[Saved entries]
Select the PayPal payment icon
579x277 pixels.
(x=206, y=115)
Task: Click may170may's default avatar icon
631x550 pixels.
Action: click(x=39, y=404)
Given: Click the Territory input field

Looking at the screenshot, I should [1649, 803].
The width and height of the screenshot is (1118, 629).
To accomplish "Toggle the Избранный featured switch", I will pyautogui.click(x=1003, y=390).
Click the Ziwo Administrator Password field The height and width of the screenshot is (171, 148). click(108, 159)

--

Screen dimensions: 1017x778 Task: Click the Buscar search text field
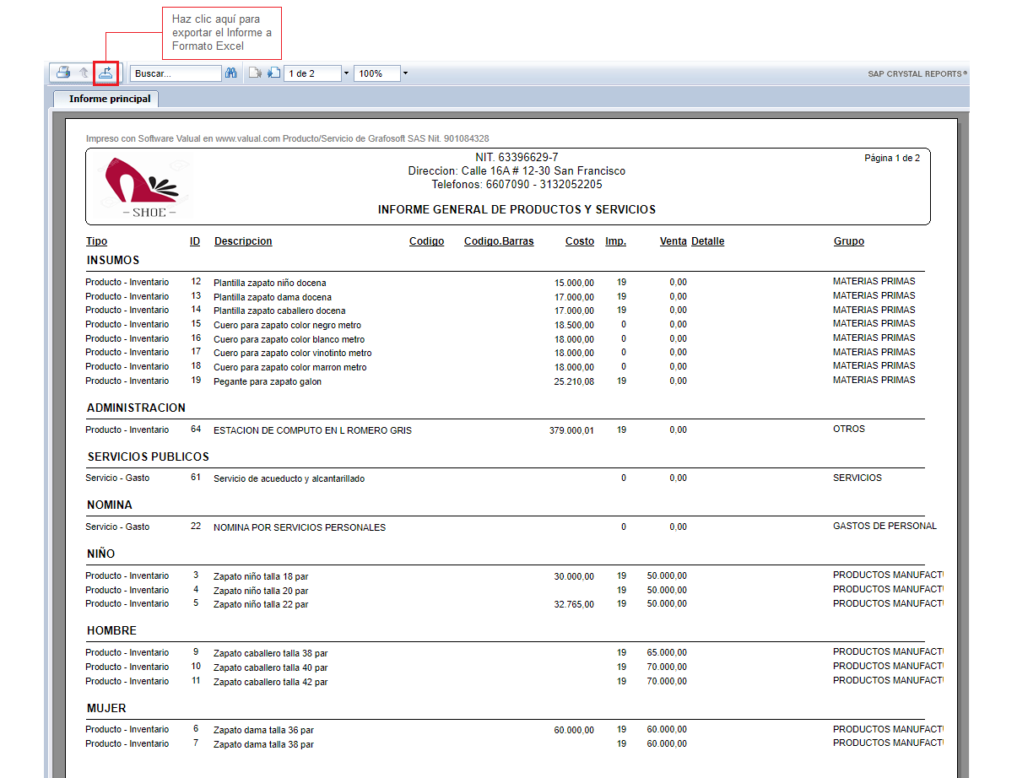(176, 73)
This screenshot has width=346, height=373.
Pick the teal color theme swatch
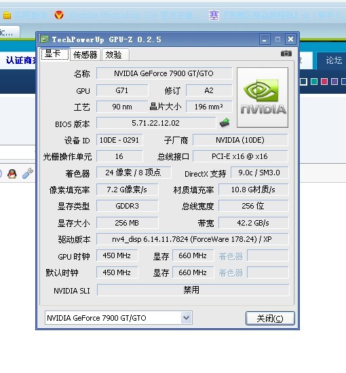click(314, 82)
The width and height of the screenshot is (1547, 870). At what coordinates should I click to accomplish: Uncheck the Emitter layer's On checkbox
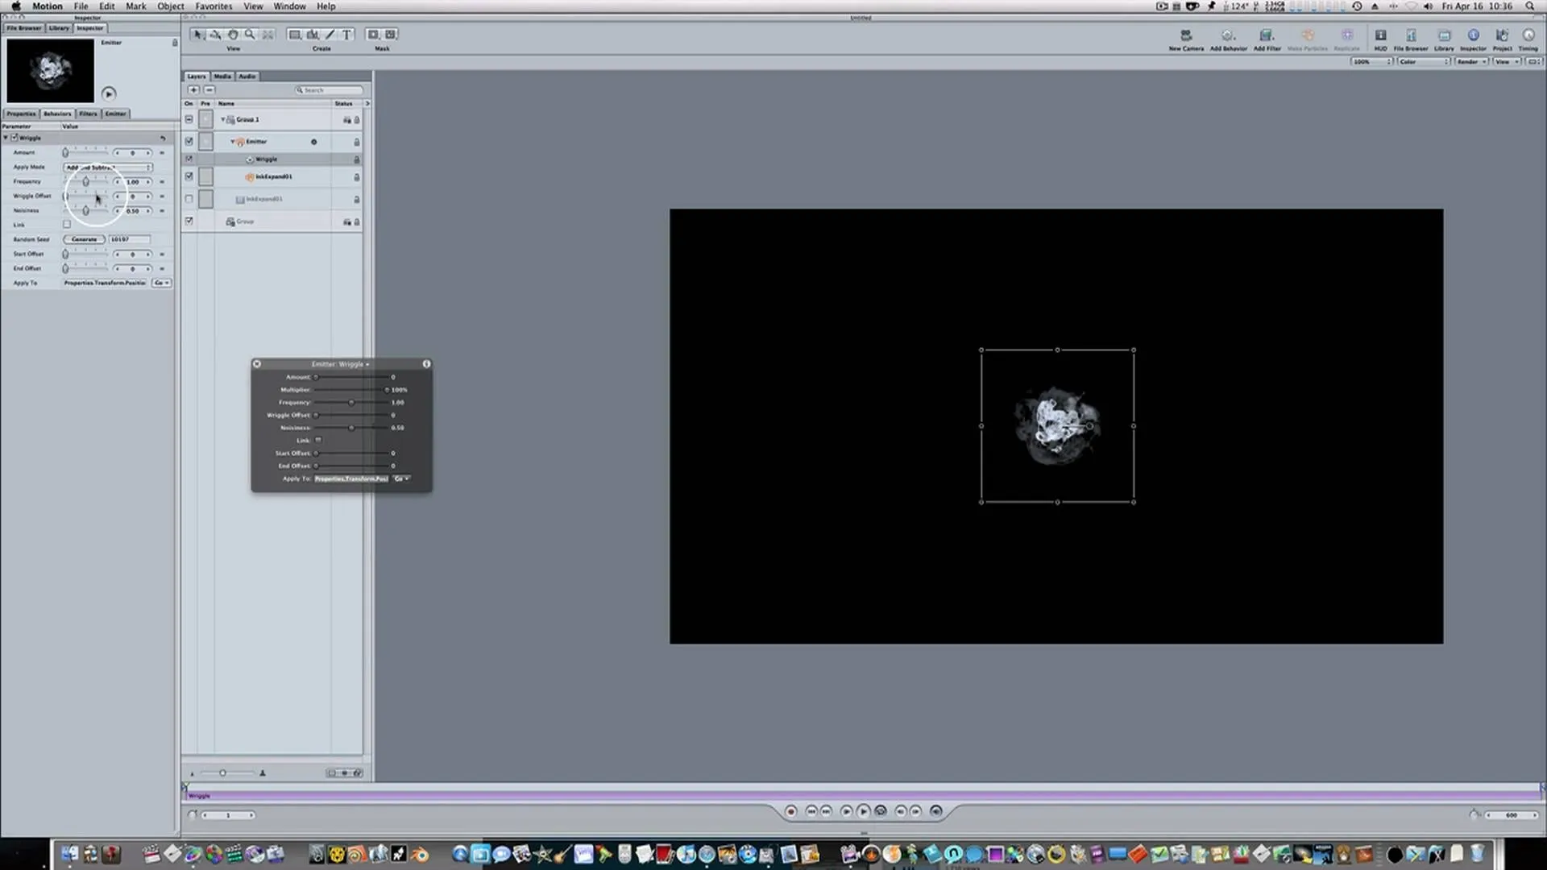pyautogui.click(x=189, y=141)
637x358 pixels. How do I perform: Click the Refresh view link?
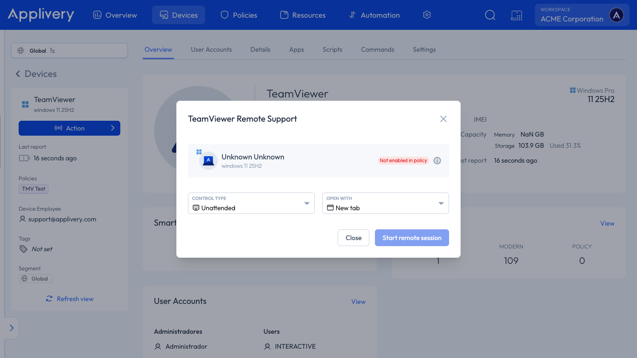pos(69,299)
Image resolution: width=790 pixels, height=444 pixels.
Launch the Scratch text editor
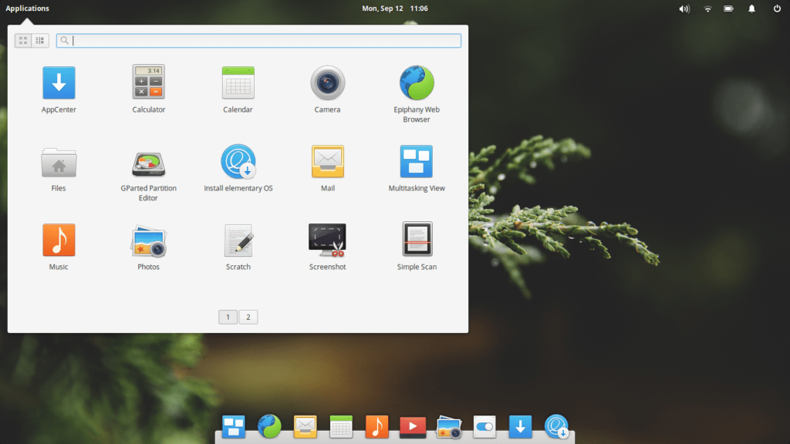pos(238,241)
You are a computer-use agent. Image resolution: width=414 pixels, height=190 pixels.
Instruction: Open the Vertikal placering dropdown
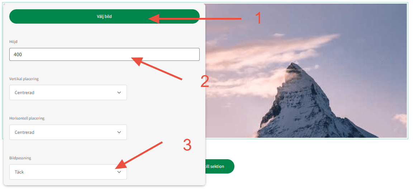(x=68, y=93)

Exercise objective. Every line above that holds the string "resolution" should be copied out.

Task output.
Image resolution: width=790 pixels, height=444 pixels.
You are a computer-use agent. Image resolution: width=414 pixels, height=190 pixels.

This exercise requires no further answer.